The input =>
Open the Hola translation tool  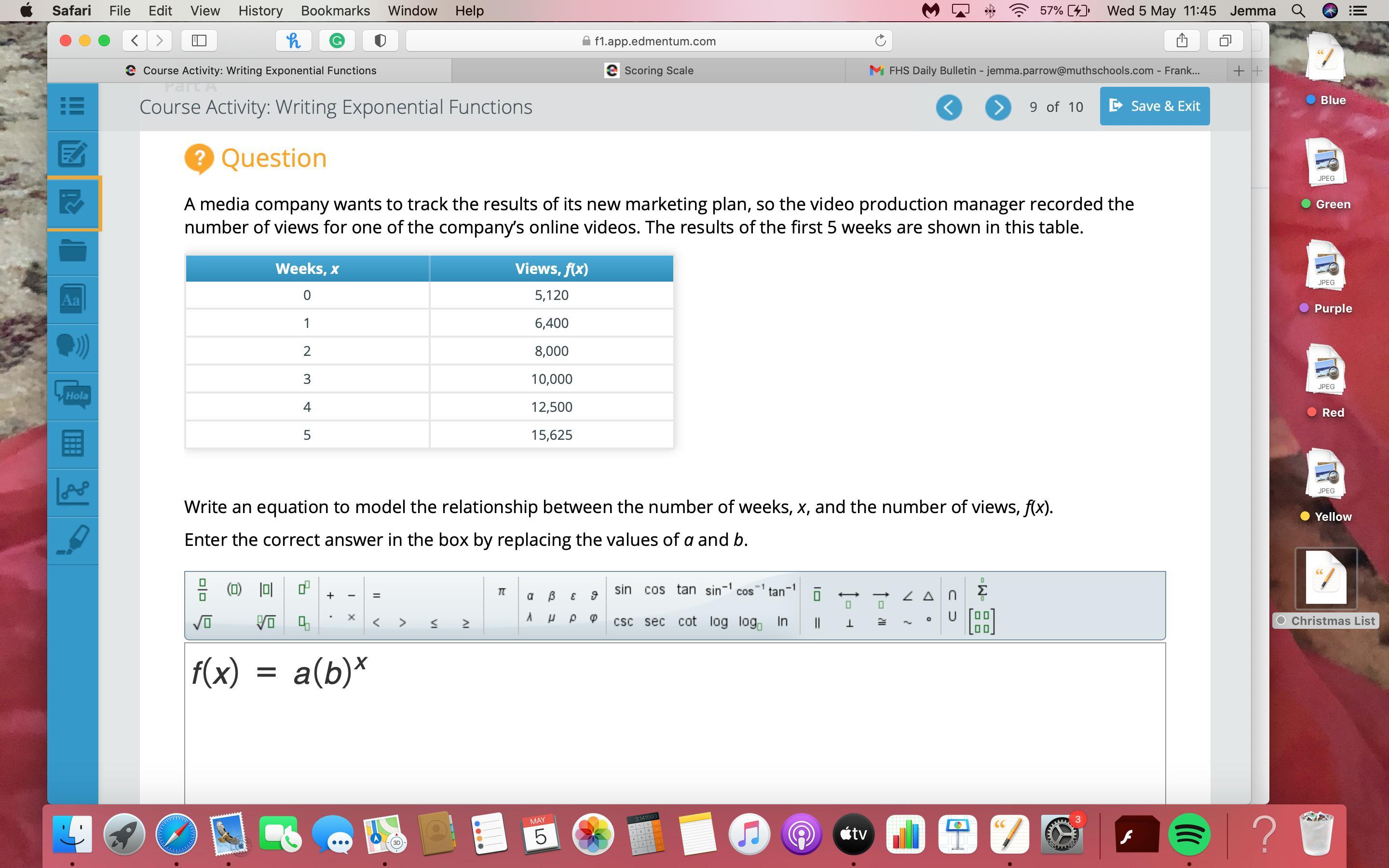coord(72,395)
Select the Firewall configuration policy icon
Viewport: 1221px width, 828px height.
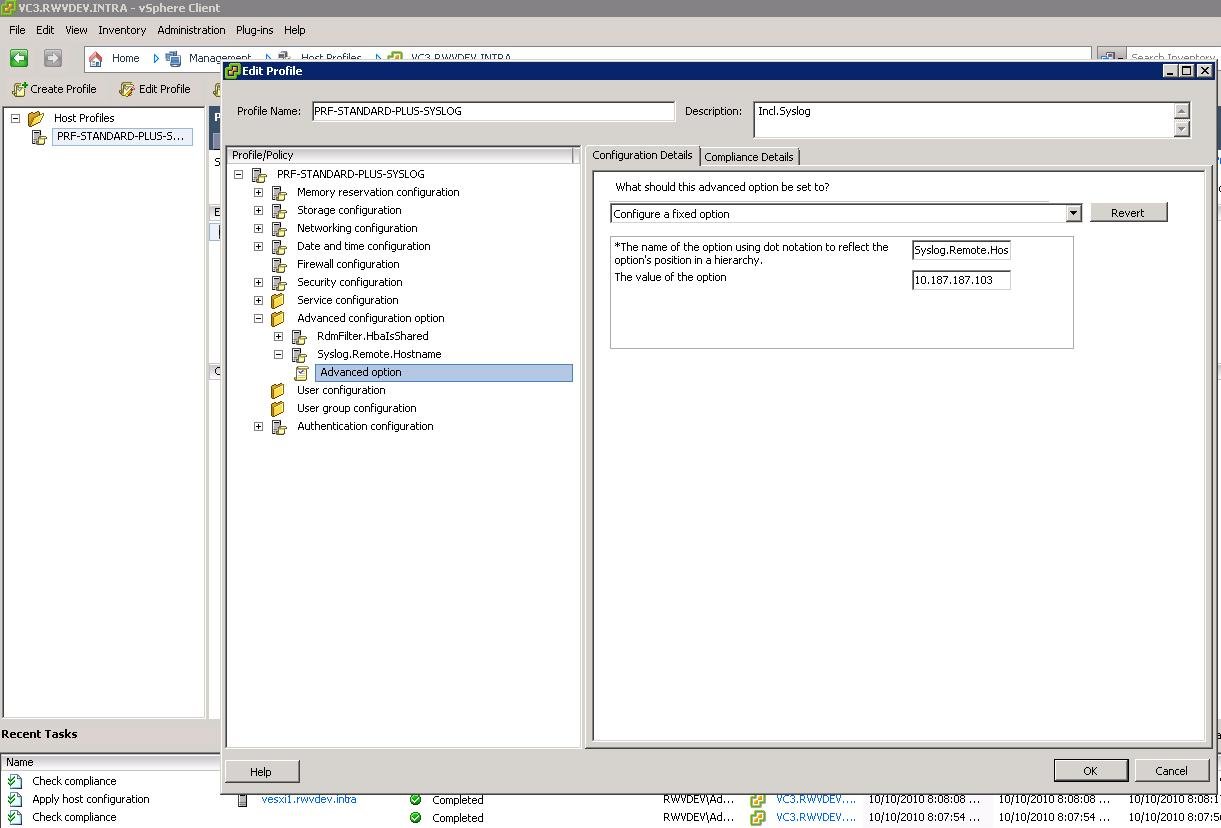tap(279, 264)
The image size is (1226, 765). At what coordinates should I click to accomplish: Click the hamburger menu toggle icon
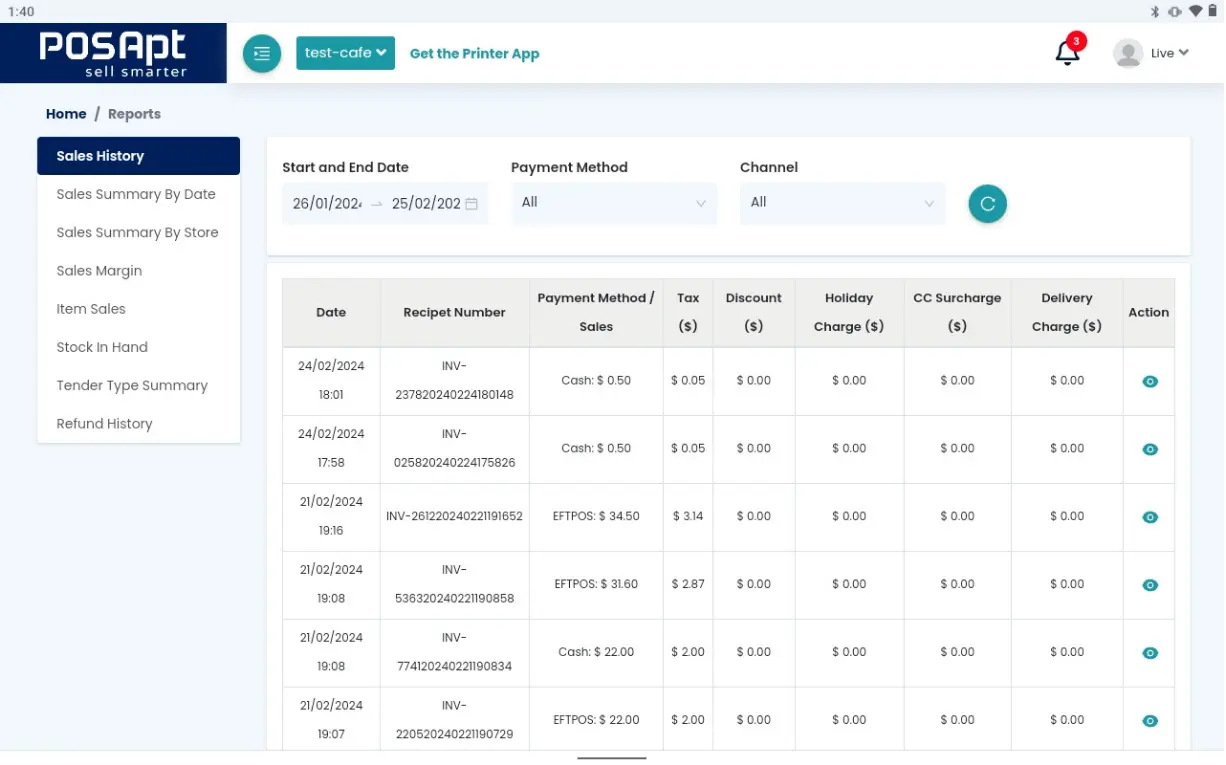[x=262, y=53]
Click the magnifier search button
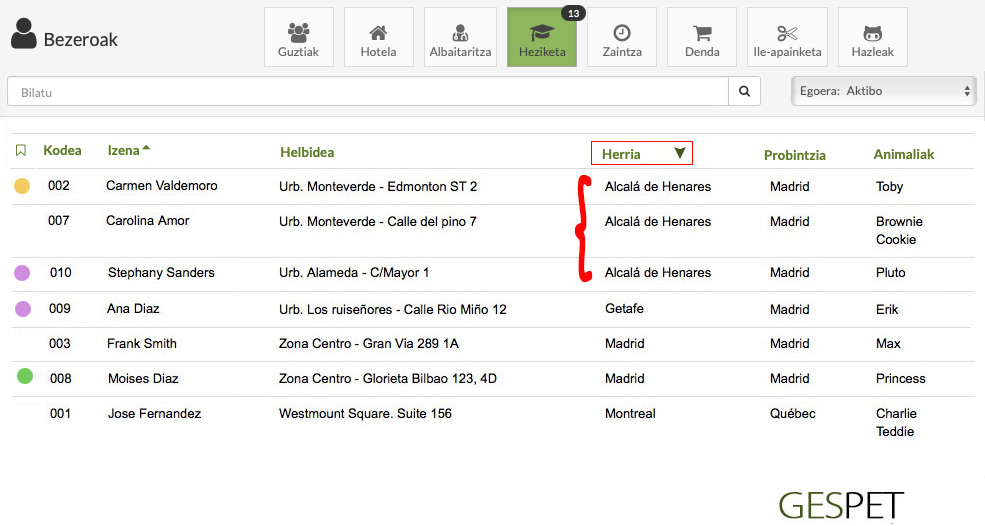Image resolution: width=985 pixels, height=526 pixels. [x=744, y=91]
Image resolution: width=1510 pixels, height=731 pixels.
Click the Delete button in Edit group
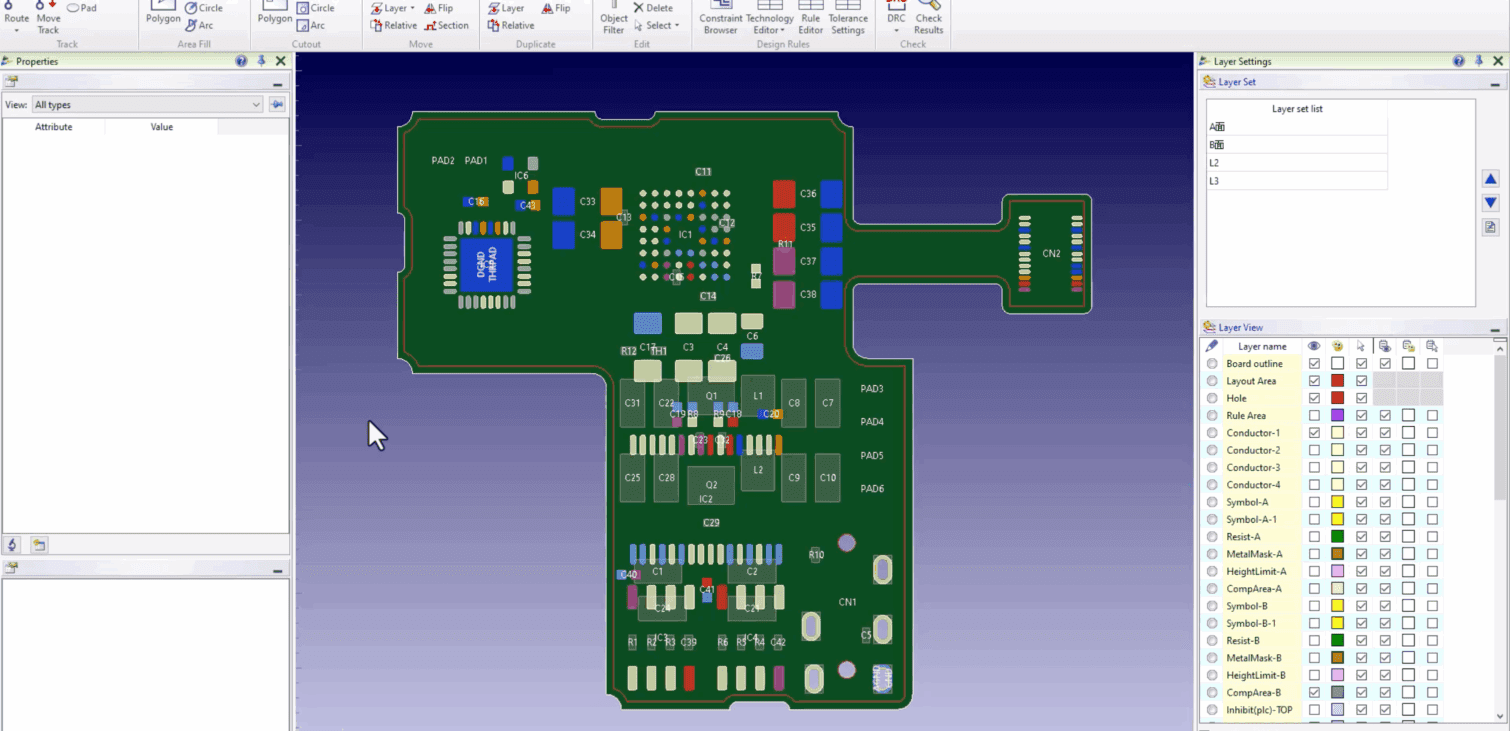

Written task =>
Quote the listing word for word, from the line with "The image size" through the end of the listing, and leave the pictures out.

Exercise output =>
The image size is (1226, 765). At what coordinates should I click to accomplish: Click the hamburger menu toggle icon
[x=262, y=53]
Click the magnifier search button
Image resolution: width=985 pixels, height=526 pixels. [x=744, y=91]
Image resolution: width=1510 pixels, height=731 pixels.
Click the Delete button in Edit group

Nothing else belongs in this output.